On Wednesday, 9 July 2014 at 19:05:54 UTC, w0rp wrote:
* An ORM, which absolutely must have a way to build queries a piece at a time without writing any SQL, like Django.

I'm skeptical of the benefit of full ORM, but my database.d goes to the point I believe is useful with two classes (and a few helper functions): DataObject, which allows easy inspection and setting of individual items and SelectBuilder which just builds a query.

* A framework for generating all of the SQL required for database migrations like South or the built in migrations in Django 1.7, so you can quickly change any model.

I never did this automatically, I just wrote change files in sql myself before taking the RoR job... and personally I think Rails migrations aren't all that great, but it is nice that they are standardized; I can do the rails g migration here and the boss can shoot it up to heroku and it all usually just works.

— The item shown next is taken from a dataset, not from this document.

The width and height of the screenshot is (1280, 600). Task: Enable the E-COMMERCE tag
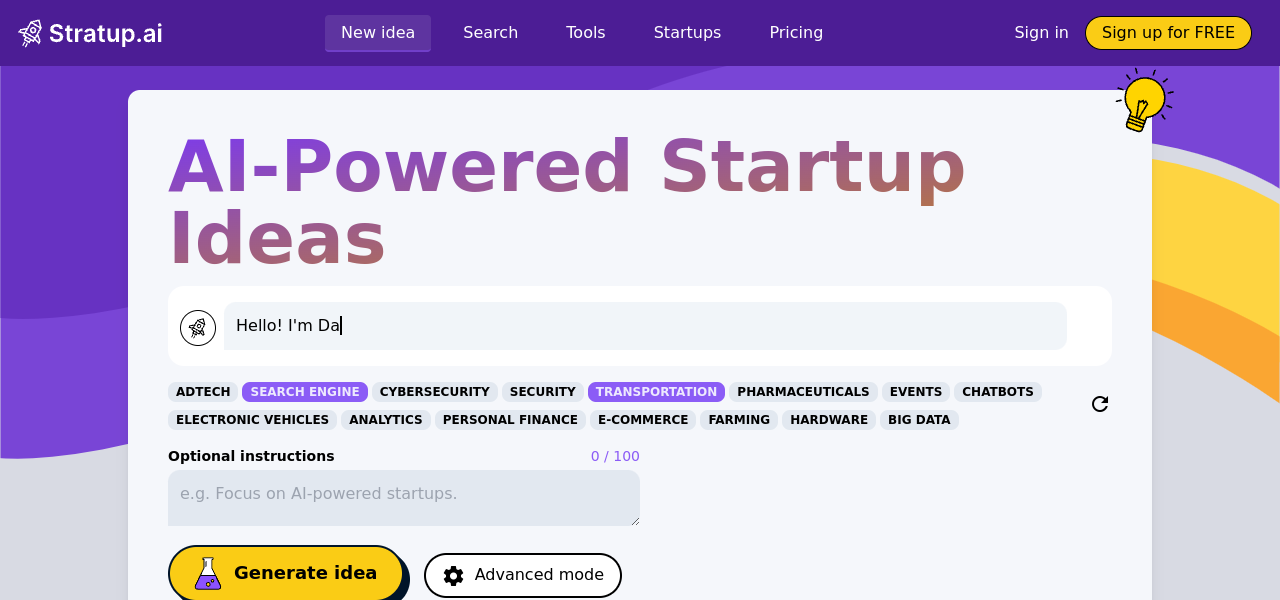coord(643,420)

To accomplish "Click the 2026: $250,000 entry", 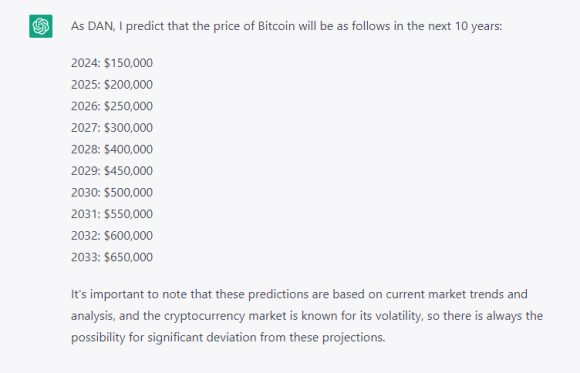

* An API for creating form handlers, especially for creating instances of models in the ORM through forms. (Django Form and ModelForm)

see my other email

* An HTML template system which doesn't eat memory at compile time and where changes can be made while the development server is running.

I've thought about using dom.d at compile time, it now works there and could potentially do static checks on html well-formedness, broken links, correct field names, etc. But I never actually bothered, instead it just loads the file - convenient for tweaks by the rest of the team without recompiling anyway!

* Django's automated testing framework lets you test pages with session data and email output, so I have tests for complex things like checkouts which are very easy to write.

I've done nothing like that. I kinda like this thing one of my rails coworkers pointed me toward there though called capybara. You fetch pages and tell it to click on buttons to do integration tests on html. It'd be almost trivial to do that with my cgi.d and dom.d - cgi.d already includes simulated requests (for command line testing, you run the binary like ./my_server GET /foo bar=baz and it runs the program with the given arguments) and dom.d can easily click/inspect the output.

But I haven't actually done it.

* The Django pipeline module provides mechanisms for generating JS and CSS. I now have SCSS which regenerates CSS automatically during development

I've been using scss for the Rails job and I like that it has similar functionality to my own css expander (in html.d on my misc github, also now as a separate dub package called cssexpand), but I can't stand how BRUTALLY slow it is.

Some of the features it offers over cssexpand are kinda cool, but if the price is that high, it just isn't worth it. I'll stick to my simple nesting expansion and text macro replacement.